The most efficient pantry I’ve ever had was in the smallest apartment I’ve ever lived in—a studio on the top floor of a brownstone on Berkeley Place, in Park Slope, Brooklyn. The kitchen, which was teensy but shipshape, boasted an old-fashioned porcelain double sink (luxurious suds up to my elbows was how a dinner party always ended), and, on the three-foot expanse of wall between the dollhouse fridge and doorway, narrow shelves from floor to ceiling. They were wide enough, just, for a 28-ounce can of tomatoes, which was absolutely brilliant: Everything could easily be seen and grabbed. My shortages of space, time, and money meant those shelves had to be tightly edited, but that was precisely why they were the key to many a great improv night.

These days, my nonperishables are jammed into a tall, deep kitchen cabinet. There are inadvertent multiples of those cans of tomatoes—”as well as pickled okra,” Sam muttered—but I still believe that a well-stocked pantry is the home cook’s greatest ally.

Jarred roasted red peppers are a perfect example of what I mean. They are typically red bell, pimiento, or cherry peppers that have been roasted, peeled and seeded, then bottled in an acidic brine. They add zest and a shot of color to an antipasto plate, and a suave, smoke-tinged sweetness to a tomato sauce or puréed soup. Top them with a few shreds of red onion and boquerones, the vinegar-cured white anchovies from Spain, for tapas; or pair them with fresh mozzarella on bruschetta or a sandwich. They are also an integral ingredient in the Turkish toasted-walnut and cumin spread called muhammara, which is a great thing to serve with drinks. Guests will take a smidgen of it of it on a pita chip just to be polite, and then devour the rest of the bowl in no time flat.

Now, muhammara is not difficult to make, but you do need actual walnut halves, which you then have to toast and chop fine. So I take the easy way out and rely instead on the dip below, which utilizes walnut oil instead of the nuts. I suppose you could call it a cheat, but I think it belongs in the genius category. It was developed by Gourmet food editor Shelley Wiseman (who is now senior food editor at Fine Cooking magazine) some years back. I asked her for an emergency hors d’oeuvre idea as I was rushing out the door one evening, and what she hollered after me was dead simple. I could easily remember it, in fact, until I snagged a seat on the R train and wrote it down on the dry-cleaning receipt I found in a coat pocket.

Walnut oil, by the way, is another terrific pantry standby, although after you’ve opened a tin, it’s best to keep it in the fridge. Its resonant flavor is fabulous combined with Sherry vinegar in a dressing for endive or asparagus.
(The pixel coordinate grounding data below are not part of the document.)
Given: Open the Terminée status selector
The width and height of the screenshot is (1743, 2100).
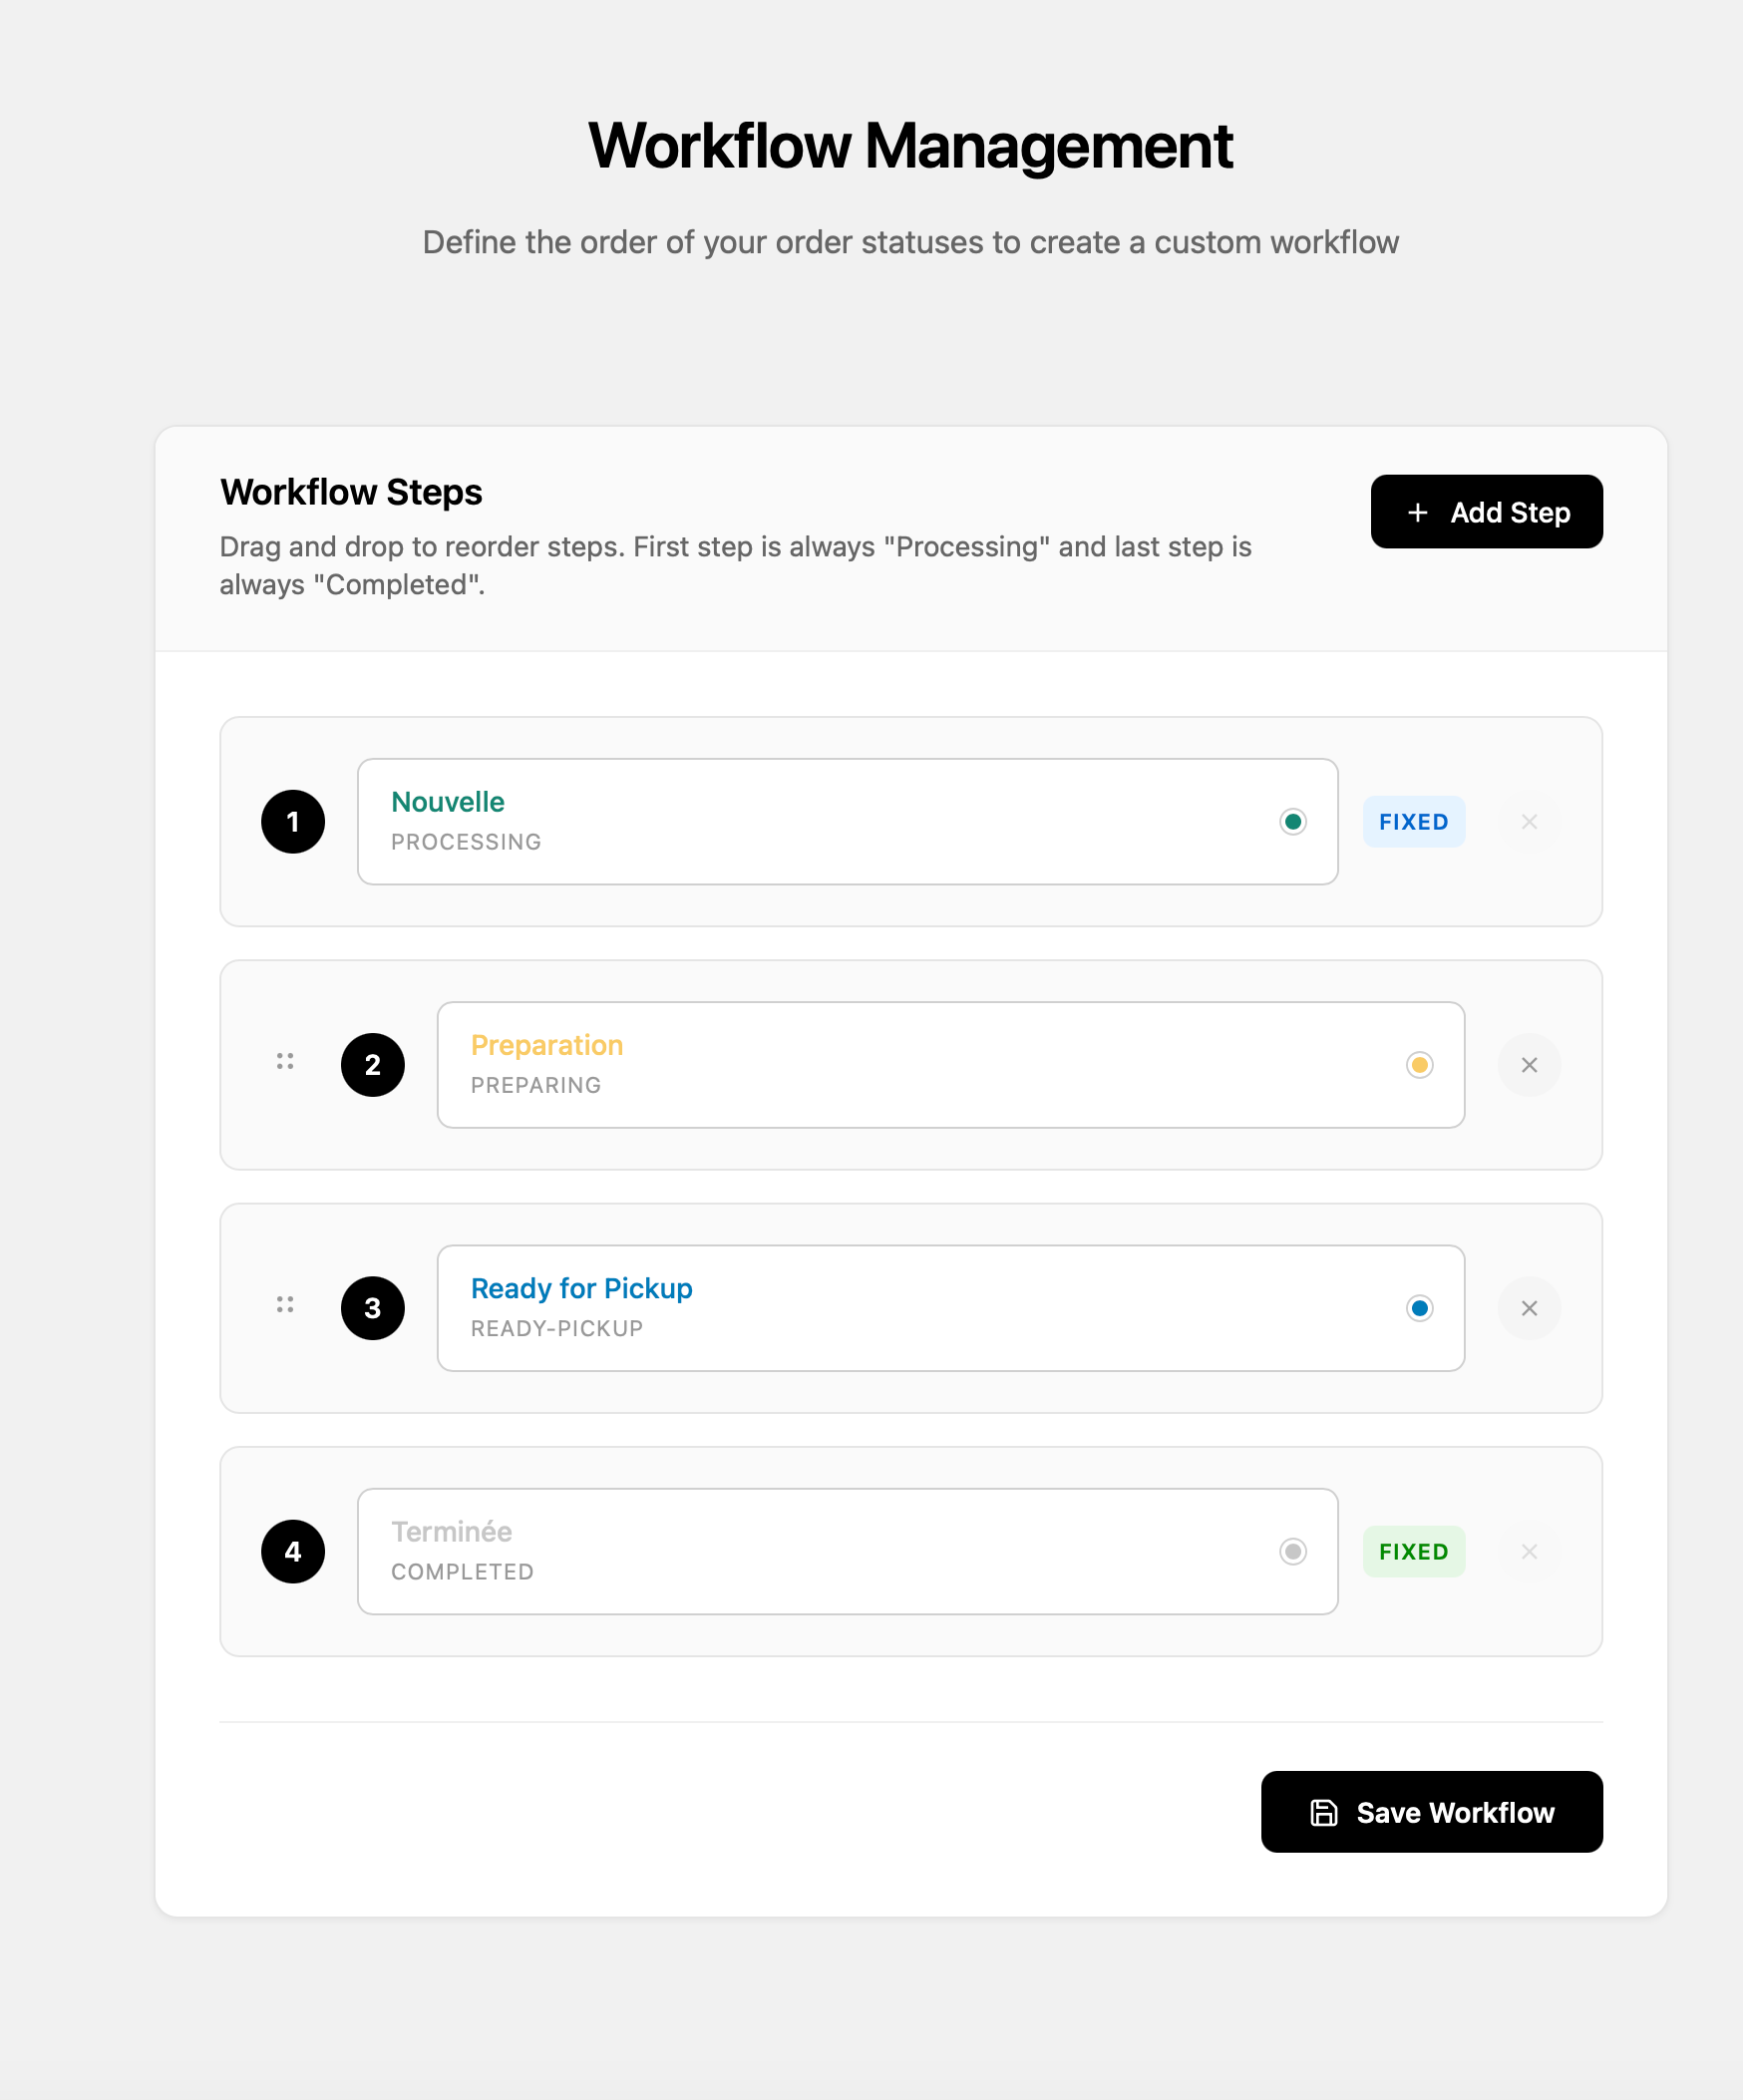Looking at the screenshot, I should (800, 1551).
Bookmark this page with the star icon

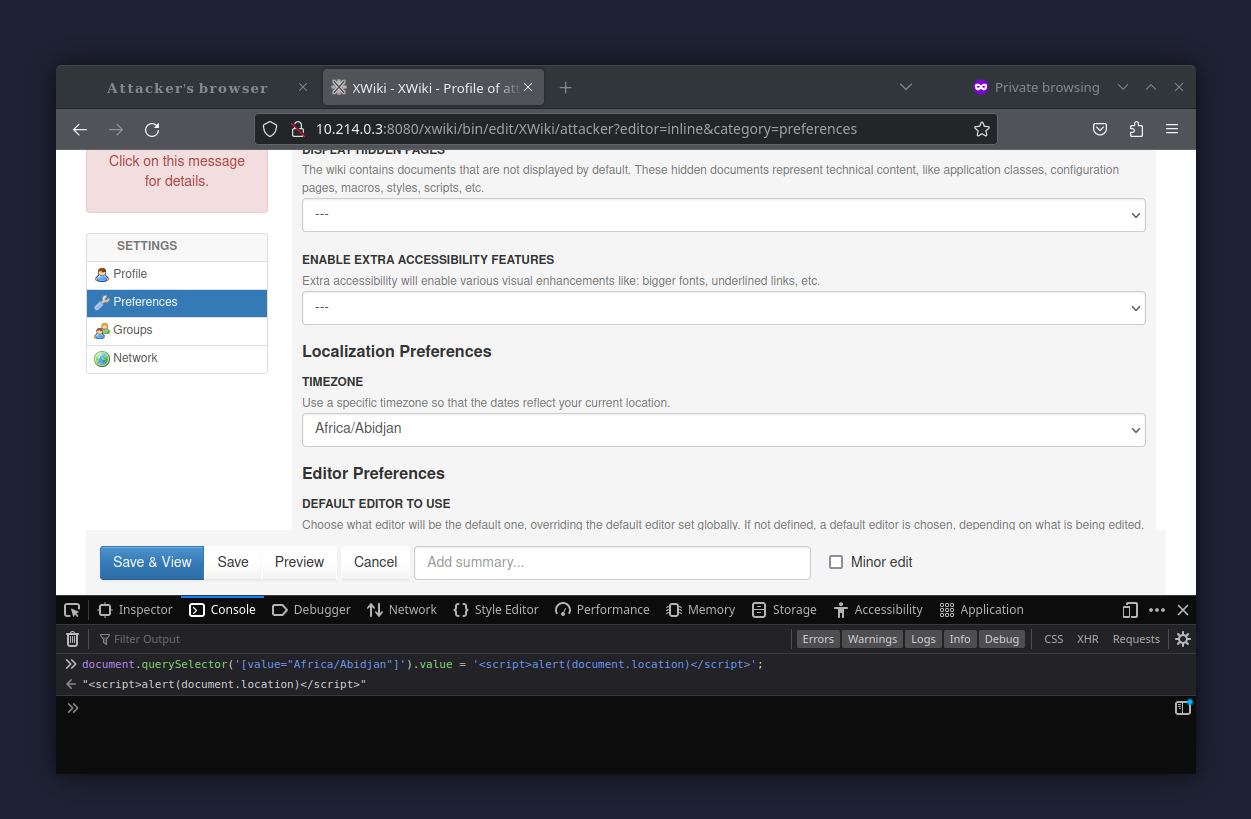(x=982, y=129)

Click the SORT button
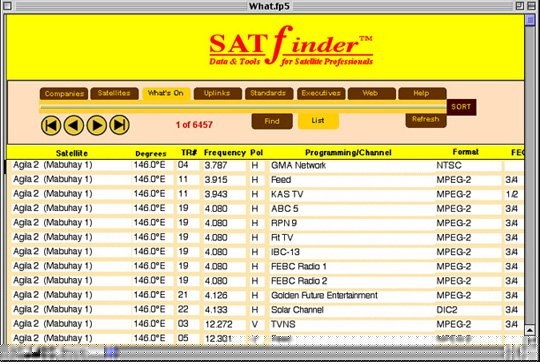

A little goes a long way: Especially now that the weather is getting warmer (well, hope springs eternal), think about cutting its richness in a vinaigrette with a neutral oil, such as grapeseed or safflower.

Roasted Red-Pepper and Walnut Dip

Bread crumbs give this dip body, and you’ll find that this recipe yields about 1½ cups. If there is any left over, add it to pasta or a sandwich.

1 jar (about 8 ounces) roasted red peppers, rinsed and drained

1 cup coarse fresh breadcrumbs (a baguette works the best)

1 garlic clove

2 pinches of ground cumin

Coarse salt and freshly ground pepper

¼ cup walnut oil

Put everything except the oil in a food processor and add salt (about ½ teaspoon) and pepper (about ¼ teaspoon). Purée until almost smooth, but not quite. With the motor running, slowly add the oil. Taste and adjust the seasoning if necessary. See? I told you it was simple.